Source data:

****************************************

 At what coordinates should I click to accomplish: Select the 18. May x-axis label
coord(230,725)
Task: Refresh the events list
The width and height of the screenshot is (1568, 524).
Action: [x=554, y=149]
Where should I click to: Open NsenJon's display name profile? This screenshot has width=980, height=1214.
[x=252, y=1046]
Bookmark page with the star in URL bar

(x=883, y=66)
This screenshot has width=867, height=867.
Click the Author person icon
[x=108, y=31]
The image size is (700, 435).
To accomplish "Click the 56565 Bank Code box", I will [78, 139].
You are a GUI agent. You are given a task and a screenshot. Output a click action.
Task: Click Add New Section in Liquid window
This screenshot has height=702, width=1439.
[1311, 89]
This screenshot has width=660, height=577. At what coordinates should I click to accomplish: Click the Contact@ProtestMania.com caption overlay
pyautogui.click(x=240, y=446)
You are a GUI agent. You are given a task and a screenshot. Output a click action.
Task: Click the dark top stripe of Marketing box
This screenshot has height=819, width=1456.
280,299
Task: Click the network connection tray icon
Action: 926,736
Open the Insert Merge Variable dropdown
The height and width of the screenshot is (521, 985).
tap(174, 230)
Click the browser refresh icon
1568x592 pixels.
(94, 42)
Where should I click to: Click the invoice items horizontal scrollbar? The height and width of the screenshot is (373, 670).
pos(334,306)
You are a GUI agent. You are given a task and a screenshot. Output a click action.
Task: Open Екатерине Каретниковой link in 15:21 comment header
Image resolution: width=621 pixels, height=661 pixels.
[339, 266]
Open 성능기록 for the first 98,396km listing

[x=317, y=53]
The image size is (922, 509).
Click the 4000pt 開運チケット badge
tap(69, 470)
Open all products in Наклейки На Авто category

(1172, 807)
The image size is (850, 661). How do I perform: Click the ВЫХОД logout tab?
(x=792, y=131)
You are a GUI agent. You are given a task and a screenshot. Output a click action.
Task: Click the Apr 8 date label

****************************************

Problem to solve ▸ The span to give again runs from the line with "This screenshot has width=867, height=867." through the last line of the records above; reproduce it exactly and nothing more.

Answer section ▸
This screenshot has width=867, height=867.
Click the Author person icon
[x=108, y=31]
The image size is (700, 435).
To accomplish "Click the 56565 Bank Code box", I will [78, 139].
You are a GUI agent. You are given a task and a screenshot. Output a click action.
Task: Click Add New Section in Liquid window
This screenshot has height=702, width=1439.
[1311, 89]
This screenshot has width=660, height=577. At what coordinates should I click to accomplish: Click the Contact@ProtestMania.com caption overlay
pyautogui.click(x=240, y=446)
You are a GUI agent. You are given a task and a screenshot. Output a click action.
Task: Click the dark top stripe of Marketing box
This screenshot has height=819, width=1456.
280,299
Task: Click the network connection tray icon
Action: 926,736
Open the Insert Merge Variable dropdown
The height and width of the screenshot is (521, 985).
tap(174, 230)
Click the browser refresh icon
1568x592 pixels.
(94, 42)
Where should I click to: Click the invoice items horizontal scrollbar? The height and width of the screenshot is (373, 670).
pos(334,306)
You are a GUI agent. You are given a task and a screenshot. Output a click action.
Task: Open Екатерине Каретниковой link in 15:21 comment header
Image resolution: width=621 pixels, height=661 pixels.
[339, 266]
Open 성능기록 for the first 98,396km listing

[x=317, y=53]
The image size is (922, 509).
Click the 4000pt 開運チケット badge
tap(69, 470)
Open all products in Наклейки На Авто category

(1172, 807)
The image size is (850, 661). How do I perform: Click the ВЫХОД logout tab?
(x=792, y=131)
You are a GUI agent. You are given a task and a screenshot. Output a click action.
Task: Click the Apr 8 date label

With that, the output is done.